B. Subsequent Developments

    In June 2007, FinCEN announced that it would be taking a fresh look 
at BSA regulation to ensure that it is being applied efficiently and 
effectively across the industries that FinCEN regulates and the 
industries FinCEN has proposed to regulate. As part of that initiative, 
FinCEN is considering whether and to what extent it should impose 
requirements under the BSA on unregistered investment companies.
    As it considers its approach to unregistered investment companies, 
FinCEN has determined that it will withdraw the notice of proposed 
rulemaking that was published in September 2002. Given the passage of 
time, FinCEN has determined that it will not proceed with an anti-money 
laundering program requirement for any entity within the proposed 
definition of unregistered investment company without publishing a new 
proposal. This will give industry and other interested parties an 
opportunity to provide comment on the contents of any

[[Page 65571]]

such proposal, as it may be affected by any developments since 2002 in 
industry operations as well as functional and BSA regulation.
    Finally, since the time that the notice of proposed rulemaking was 
published, FinCEN has concluded the major rulemakings required by the 
USA PATRIOT Act for banks, broker-dealers, and futures commission 
merchants. Each of these institutions is subject to a comprehensive set 
of regulations under the BSA including, among other things, the 
obligation to establish and implement an anti-money laundering 
program,\9\ the obligation to establish and implement a customer 
identification program,\10\ the obligation to establish and implement a 
special due diligence program for foreign correspondent accounts and 
foreign private banking accounts,\11\ the obligation to detect and 
report suspicious activity,\12\ and the obligation to file currency 
transaction reports.\13\
---------------------------------------------------------------------------

    \9\ 31 CFR 103.120.
    \10\ 31 CFR 103.121-103.123.
    \11\ 31 CFR 103.176 and 103.178.
    \12\ 31 CFR 103.17-103.19.
    \13\ 31 CFR 103.22.
---------------------------------------------------------------------------

    The financial transactions of unregistered investment companies and 
their participants must be conducted through other financial 
institutions that are subject to BSA requirements. Assets within any of 
these unregistered investment pools typically are carried with these 
financial institutions.
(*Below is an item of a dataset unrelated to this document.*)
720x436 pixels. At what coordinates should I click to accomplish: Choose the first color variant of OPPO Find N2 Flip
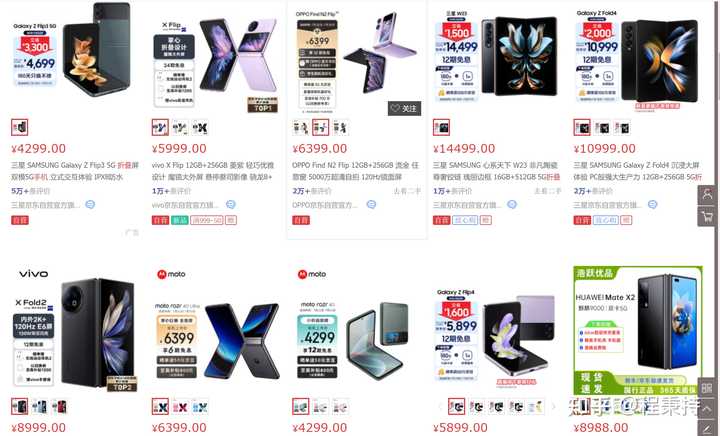pyautogui.click(x=300, y=128)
Thus, as FinCEN continues to consider the 
extent to which BSA requirements should be imposed on unregistered 
investment companies, their activity is not entirely outside the 
current BSA regulatory regime.

III. Withdrawal of the Notice of Proposed Rulemaking

    For the foregoing reasons, the notice of proposed rulemaking, in 
which FinCEN proposed requiring unregistered investment companies to 
establish and implement anti-money laundering programs, as published in 
the Federal Register on September 26, 2002 (67 FR 60617), is hereby 
withdrawn.

    Dated: October 29, 2008.
James H. Freis, Jr.,
Director, Financial Crimes Enforcement Network.